Given text:
Otherwise, some basic old DOS name support is done
<filename>AUX</filename> is transformed into
<filename>COM1</filename> and <filename>PRN</filename> into
<filename>LPT1</filename>), and the whole process is retried with
those new names.
</para>
<para>
To sum up:
<table>
<title>
Mapping of Windows device names into Unix device names
</title>
<tgroup cols="3" align="left">
<thead>
<row>
<entry>Windows device name</entry>
<entry>NT device name</entry>
<entry>Mapping to Unix device name</entry>
</row>
</thead>
<tbody>
<row>
<entry><filename>&lt;any_path&gt;AUX</filename></entry>
<entry<filename>>\Global??\AUX</filename></entry>
<entry>
Treated as an alias to <filename>COM1</filename>
</entry>
</row>
<row>
<entry><filename>&lt;any_path&gt;PRN</filename></entry>
<entry><filename>\Global??\PRN</filename></entry>
<entry>Treated as an alias to <filename>LPT1</filename></entry>
</row>
<row>
<entry><filename>&lt;any_path&gt;COM1</filename></entry>
<entry><filename>\Global??\COM1</filename></entry>
<entry>
<filename>$(WINEPREFIX)/dosdevices/com1</filename>
(if the symbol link exists) or the Nth serial
line in the system (on Linux,
<filename>/dev/ttyS0</filename>).

Provided material:
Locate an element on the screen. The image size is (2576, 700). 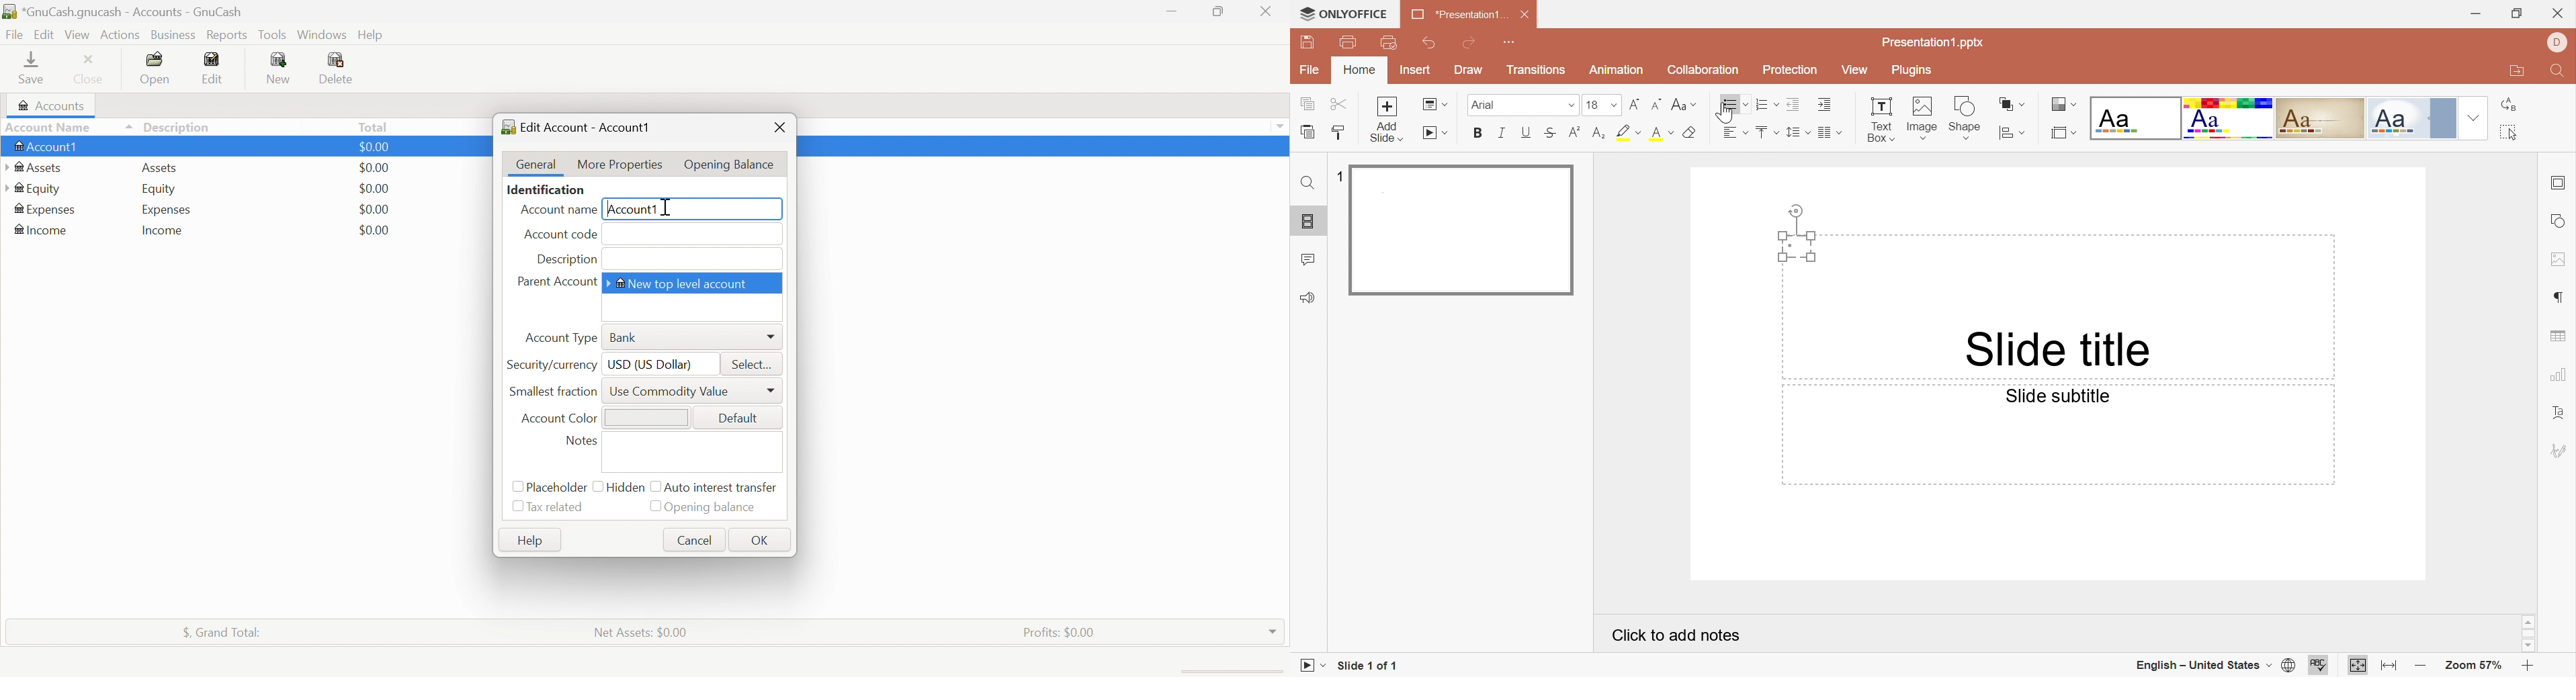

List of tasks:
1. From the device-name mapping text, extract the passage starting at "Otherwise, some basic" and ending at "those new names.".
2. Answer these questions using the device-name mapping text:
(a) Which name is PRN transformed into?
(b) What NT device name does the table give for COM1?
(c) On Linux, what Unix device name is given for the Nth serial line?

In response:
1.
Otherwise, some basic old DOS name support is done
<filename>AUX</filename> is transformed into
<filename>COM1</filename> and <filename>PRN</filename> into
<filename>LPT1</filename>), and the whole process is retried with
those new names.

2.
(a) LPT1
(b) \Global??\COM1
(c) /dev/ttyS0